#### Prompt:
Return everything from the line containing "At what (x,y)" down to the end of the records, reproduced verbatim. Leave the pictures out of your answer.

— Start of Given records —

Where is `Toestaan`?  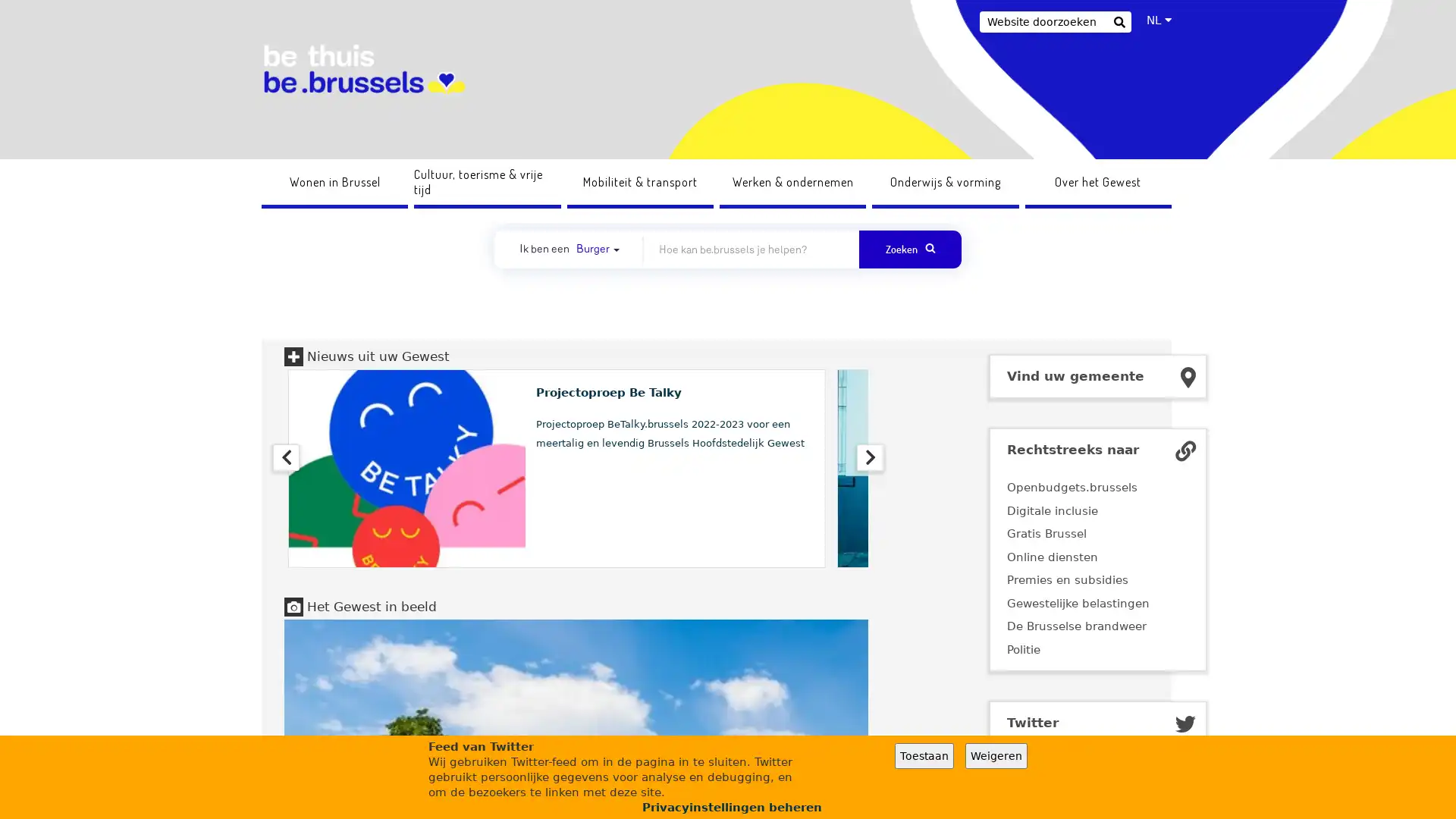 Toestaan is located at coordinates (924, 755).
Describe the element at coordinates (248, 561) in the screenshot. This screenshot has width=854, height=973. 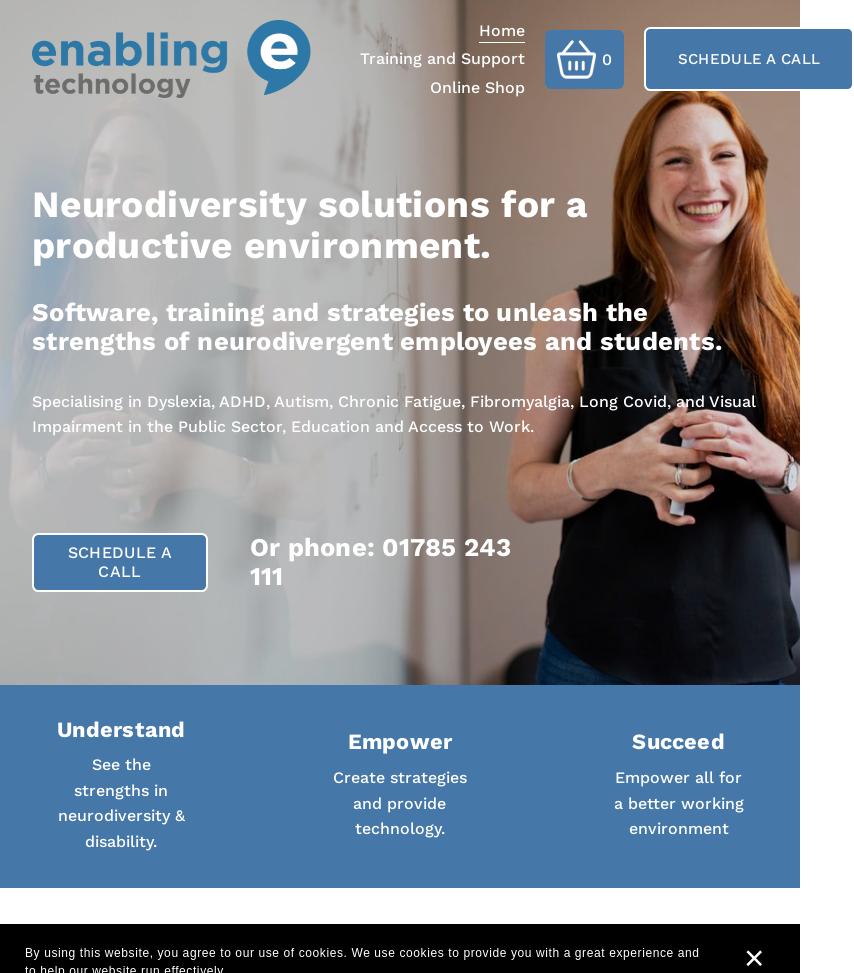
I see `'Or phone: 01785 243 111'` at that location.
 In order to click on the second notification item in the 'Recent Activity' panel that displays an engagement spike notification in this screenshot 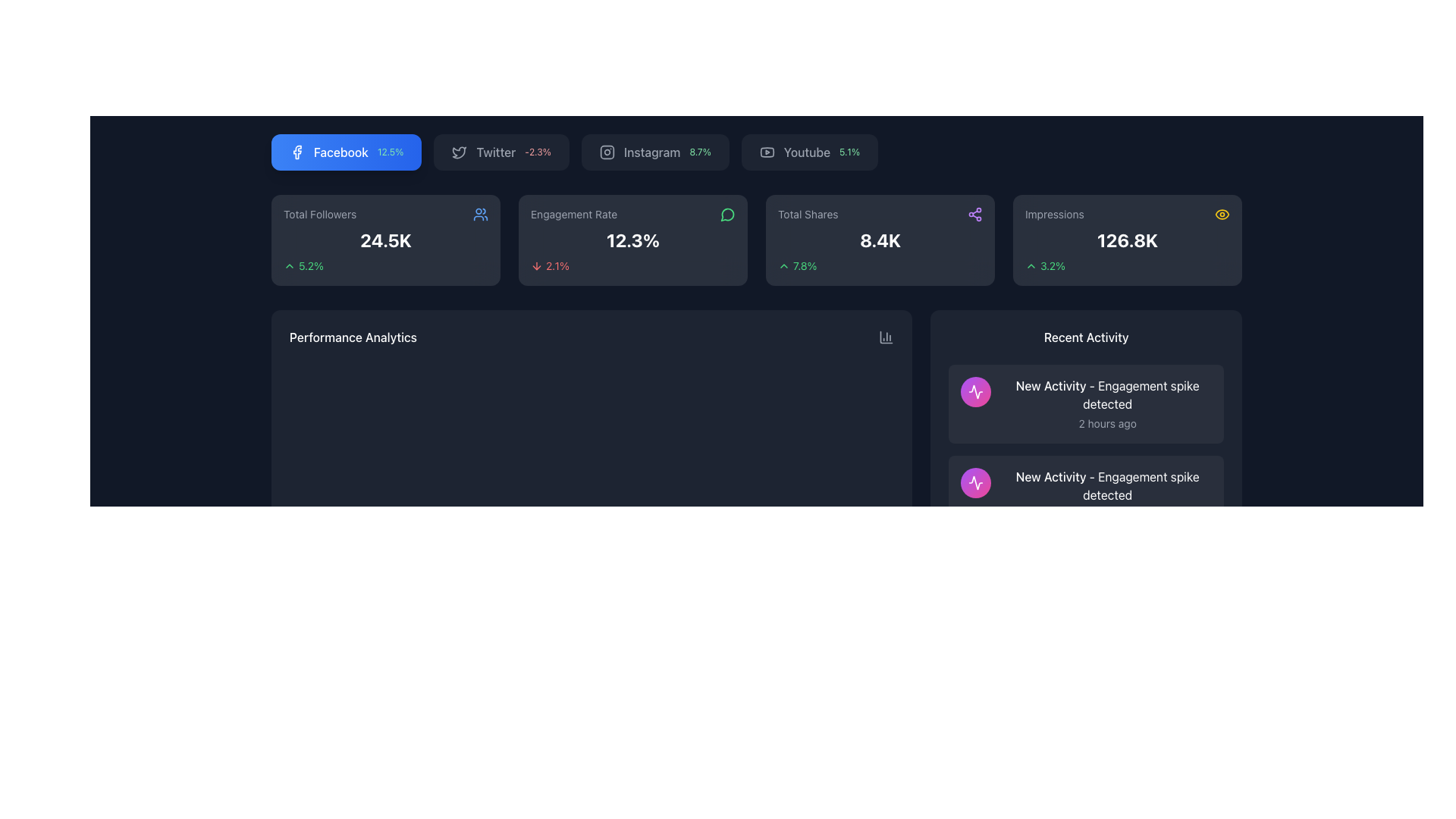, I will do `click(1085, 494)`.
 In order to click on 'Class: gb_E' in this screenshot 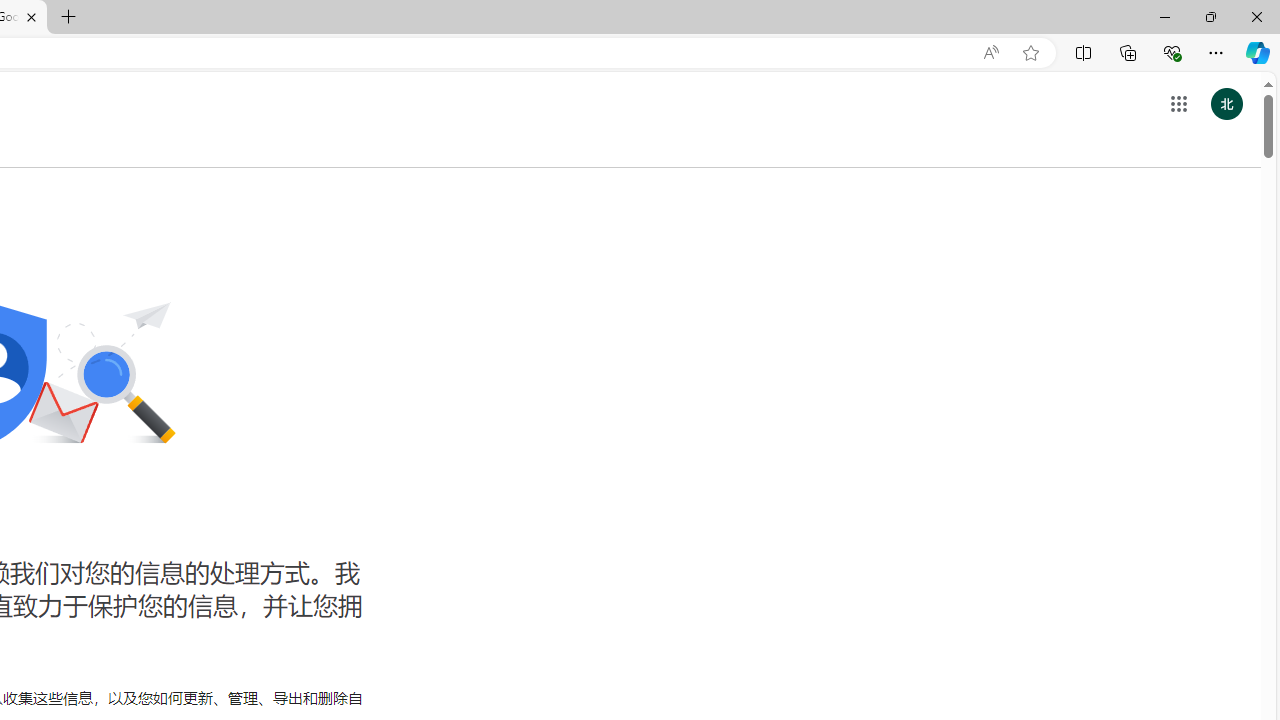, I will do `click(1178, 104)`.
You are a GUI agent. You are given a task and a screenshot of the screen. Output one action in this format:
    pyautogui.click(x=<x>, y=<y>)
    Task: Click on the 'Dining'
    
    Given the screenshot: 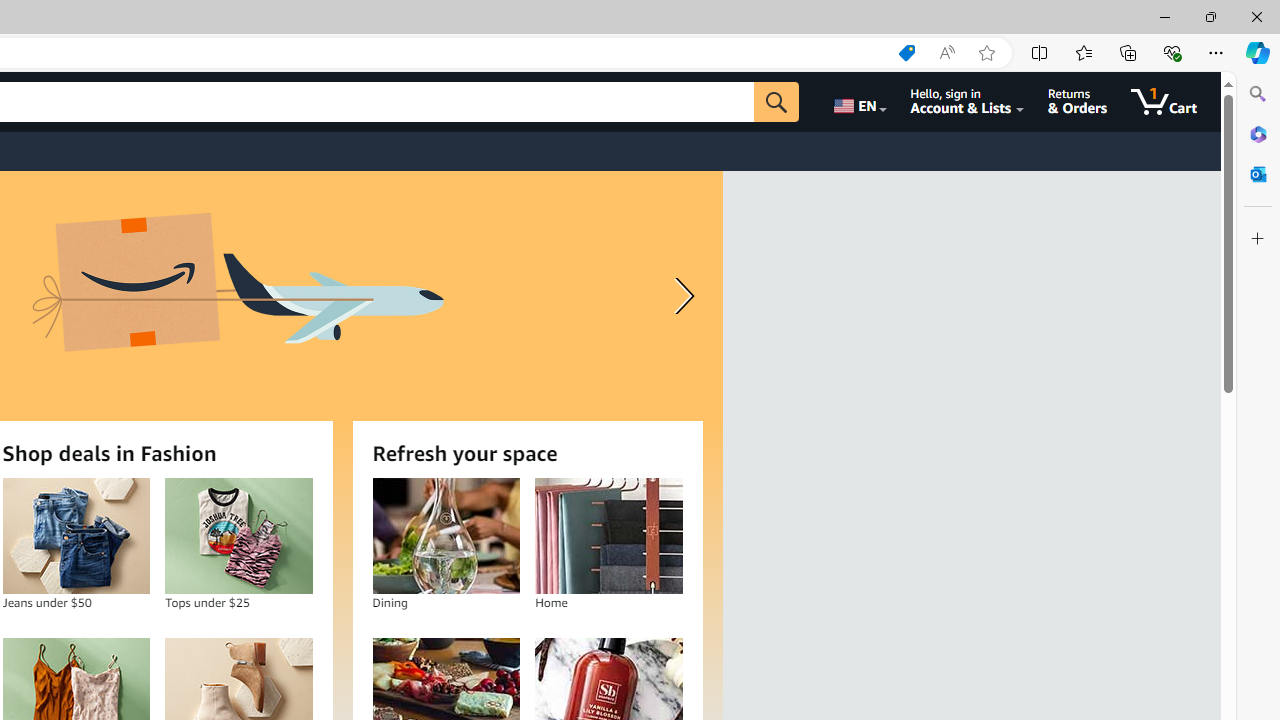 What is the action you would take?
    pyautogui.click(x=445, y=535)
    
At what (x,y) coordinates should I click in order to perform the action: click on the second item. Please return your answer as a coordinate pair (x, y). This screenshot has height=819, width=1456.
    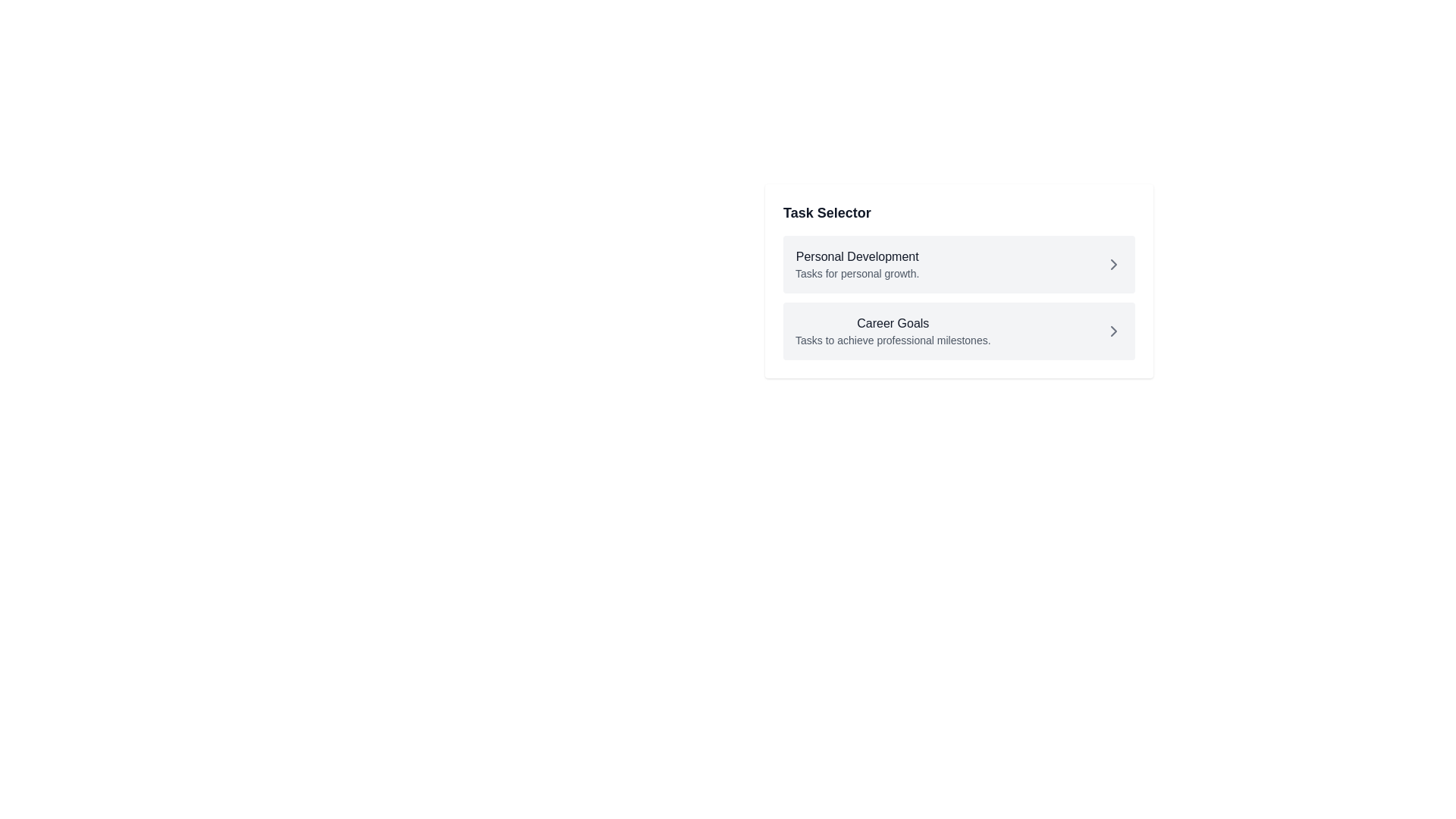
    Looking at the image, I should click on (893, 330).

— End of Given records —

#### Final result:
At what (x,y) coordinates should I click in order to perform the action: click on the second item. Please return your answer as a coordinate pair (x, y). This screenshot has height=819, width=1456.
    Looking at the image, I should click on (893, 330).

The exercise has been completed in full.